In the modern healthcare industry, medical billing and coding are two closely related aspects.
They both are involved in the reimbursement cycle, which ensures that the services of health care providers are paid for.
We will divide the two to take a closer look at them as parts of a larger process.
In simple terms, medical coding is somewhat like translation.
The coder takes something written one way (e.g., a prescription of a medication or a doctor’s diagnosis) and translates it into a numeric or alphanumeric code as accurately as possible.
Every diagnosis, procedure, or injury has its code.
There are numerous codes for diagnoses, medical and outpatient procedures.
Here’s a quick example.
A patient visits a doctor and has a hacking cough, a fever, and a high production of mucus.
A nurse identified the patient’s symptoms and performs some initial tests, after which the doctor examines the patients and confirms bronchitis.
Then, the doctor prescribes a medication.
The doctor or someone else in their office records every part of this visit.
The medical coder then translates all relevant information about the patient’s vising into numeric or alphanumeric code, which later can be used for billing.

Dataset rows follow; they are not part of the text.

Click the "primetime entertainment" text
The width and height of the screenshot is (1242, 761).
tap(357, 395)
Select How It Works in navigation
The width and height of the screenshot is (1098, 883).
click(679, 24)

Medical coders should be familiar with a variety of code sets and subsets.
In this example, there are two sets to focus on.
One is the ICD (International Classification of Diseases) code set, which stands for injuries or sickness.
Another one is CPT (Current Procedure Terminology) that describes the functions and services performed by the healthcare provider.
These codes function as the universal language between hospitals, insurance companies and clearinghouses, doctors, government agencies, and other healthcare organizations.
Coders read the reports of healthcare providers and translate every piece of information into a code.
The codes are specific to the type of visit, patient’s symptoms, conducted tests, and diagnoses.
Each code set comes with rules and guidelines.
Some codes should be placed in a specific order, such as those that signify a pre-existing condition.
The accurate coding kept within guidelines for every code affects the status of a claim.
The end of the coding process happens when the coder enters the right codes into a program or form.
After coding the report, it then sent to the medical biller.
On the one hand, medical billing is just as it sounds: medical billers take the data that medical coders provide and make a bill for the insurance company.
It’s called a claim.
However, the process isn’t as simple, just like everything related to health care.
Let’s use our previous example to get a better understanding.
So, the same patient has a fever, cough, and produces a lot of mucus.
They get in touch with the doctor to make an appointment.
The medical billing process starts here.
Medical billers take the codes showing the type of visit, patient’s symptoms, and the doctor’s diagnosis as well as prescribed medicine.
Upon this, thy create a claim using software or a form.
Billers send this claim to the insurance company which evaluates and returns it.
The biller assesses the returned claim and calculates how much the patient should pay for the bill after the insurance was taken out.
If the patient’s insurance covers this type of treatment for this condition and this type of visit, the bill will be quite low.
The agreement with the insurance company can be various, maybe the patient with have to co-pay.
Considering all these factors, the biller creates a precise bill that is passed to the patient.
If the patient refuses to pay the bill, medical billers may get the services of a collections agency to ensure that the healthcare provider is paid for their services.
So, medical billers are a type of mid-point between patients, insurance companies, and healthcare provides.
You can also consider medical billers as some type of translator.
While the medical coder translates medical reports into codes, the biller translates codes into a financial statement.
They have other responsibilities, but mainly, the biller’s duty is to make sure that the services of a healthcare provider are properly compensated.